Tidak hanya terbaik dalam bentuk saja, manusia dilengkapi pula dengan kemuliaan dan keistimewaan lainnya. Kemuliaan dan keistimewaan manusia yang dimaksud adalah karena akal manusia diperlengkapi oleh Allah dengan daya khayal dan daya pikir untuk memikirkan zamannya yang lampau, yang sekarang dan akan datang. Serta diperlengkapi dengan perasaan dan kehendak.
Manusia merupakan makhluk yang mulia apabila dibandingkan dengan hewan atau binatang, sebab makan dengan jarinya, tidak dengan mulutnya yang langsung dijulurkan ke tanah. Manusia istimewa karena pandai membedakan sesuatu. Manusia istimewa karena berdirinya tegak lurus, tidak memanjang seperti kerbau atau menjalar seperti ular. Manusia istimewa karena memiliki wajah yang cantik dan ganteng. Manusia istimewa karena suka tersenyum, berbeda dengan hewan-hewan atau binatang-binatang yang tidak pernah bisa tersenyum, seperti : kera, anjing, kucing, tikus, dan sebagainya.[3]
Kemuliaan ini oleh Allah difirmankan dalam :
Q.S. al-Isra’ (17) : 70 :
“Dan sesungguhnya telah Kami muliakan anak-anak Adam” .[4]
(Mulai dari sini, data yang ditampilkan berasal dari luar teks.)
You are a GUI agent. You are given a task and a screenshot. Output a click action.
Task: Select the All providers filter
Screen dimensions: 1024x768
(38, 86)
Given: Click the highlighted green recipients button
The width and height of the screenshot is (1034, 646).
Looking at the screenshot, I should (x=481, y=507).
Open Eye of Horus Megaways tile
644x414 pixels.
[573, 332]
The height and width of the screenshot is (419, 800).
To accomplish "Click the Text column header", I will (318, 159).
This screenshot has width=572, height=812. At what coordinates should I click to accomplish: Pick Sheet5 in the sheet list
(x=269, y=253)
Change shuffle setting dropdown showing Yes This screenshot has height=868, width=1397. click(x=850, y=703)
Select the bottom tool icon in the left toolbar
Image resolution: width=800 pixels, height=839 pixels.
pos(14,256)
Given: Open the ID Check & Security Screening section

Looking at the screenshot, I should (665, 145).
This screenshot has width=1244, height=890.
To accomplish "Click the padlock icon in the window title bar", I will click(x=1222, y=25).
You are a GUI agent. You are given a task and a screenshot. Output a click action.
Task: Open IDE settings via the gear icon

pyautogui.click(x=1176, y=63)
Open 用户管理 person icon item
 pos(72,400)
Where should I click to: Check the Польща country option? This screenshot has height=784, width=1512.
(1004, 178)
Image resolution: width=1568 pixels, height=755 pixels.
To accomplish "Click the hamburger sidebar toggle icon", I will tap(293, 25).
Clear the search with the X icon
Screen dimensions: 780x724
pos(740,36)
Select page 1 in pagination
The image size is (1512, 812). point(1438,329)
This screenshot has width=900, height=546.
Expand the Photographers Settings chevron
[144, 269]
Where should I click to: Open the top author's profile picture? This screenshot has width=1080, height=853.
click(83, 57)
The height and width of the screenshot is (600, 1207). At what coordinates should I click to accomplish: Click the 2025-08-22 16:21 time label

Tidak sedikit ayat-ayat al-Qur’an membicarakan tentang manusia.
Al-Qur’an menjelaskan bahwa manusia terdiri dari dua unsur pokok. Dua unsure pokok yang dimaksud adalah : gumpalan tanah dan hembusan rukh, sebagaimana difirmankan Allah dalam :
Q.S. as-Shad (38) : 71-72 :
Ø “Ketika Tuhanmu berkata kepada Malaikat : “Aku hendak menciptakan manusia dari tanah liat (71)
Ø “Ketika telah Kubentuk ia. Dan Kutiupkan rukhKu dalam dirinya, Hendaklah kamu tunduk bersujud kepada-Nya (72)“.[5]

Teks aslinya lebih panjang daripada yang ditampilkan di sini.